To do: Copy the passage below on classical conditioning and dogs from "As a human, I" to "enough as it was.", swapping in "bell" for "chime".

Excerpt provided:
--- --- ---

As a human, I have a big cerebral cortex and some cognitive skills that are unknown to dogs. I can reason and predict and justify. But I experienced the change of the chime physically, and it was very unpleasant. I know that most mammals, including dogs, have similar neurological chemicals and reactions to humans. And I can only imagine what it would have been like if I went from trusting that something great was about to happen to finding out that I might get whacked, without the cognitive skills to understand all of what was happening. It was bad enough as it was.

This is the classical conditioning version of a poisoned cue. I’ve written about the effort I made to replace one that was negatively affecting my dog. Now, when I establish a classical pairing, or assign a cue to a behavior, I make sure in both cases that they predict exclusively good things. Not just for effective training, but to be fair and kindly to my dogs.

--- --- ---

Information supplied:
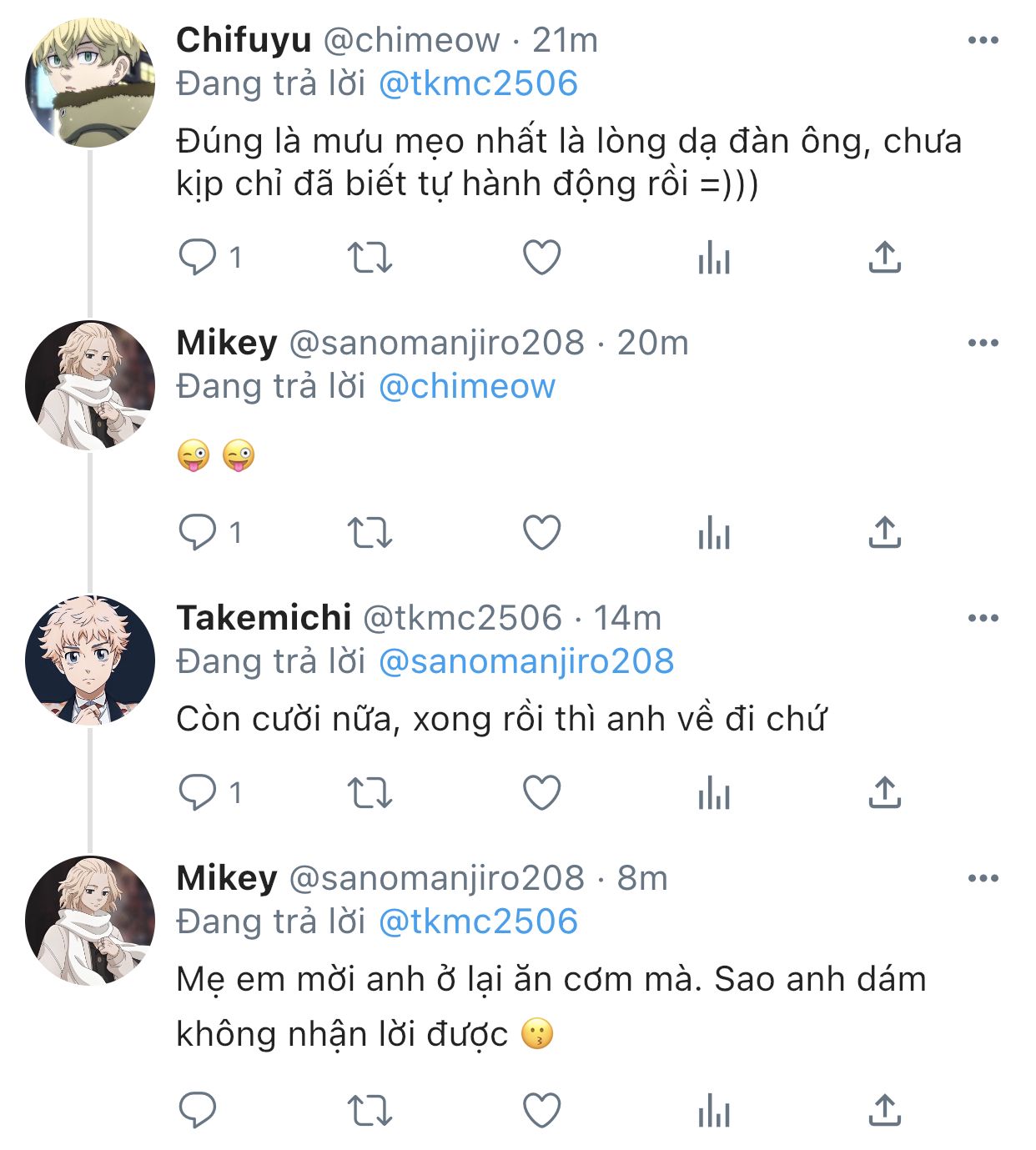View analytics for Takemichi's tweet
The image size is (1036, 1150).
(x=714, y=792)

--- --- ---

Exercise answer:
As a human, I have a big cerebral cortex and some cognitive skills that are unknown to dogs. I can reason and predict and justify. But I experienced the change of the bell physically, and it was very unpleasant. I know that most mammals, including dogs, have similar neurological chemicals and reactions to humans. And I can only imagine what it would have been like if I went from trusting that something great was about to happen to finding out that I might get whacked, without the cognitive skills to understand all of what was happening. It was bad enough as it was.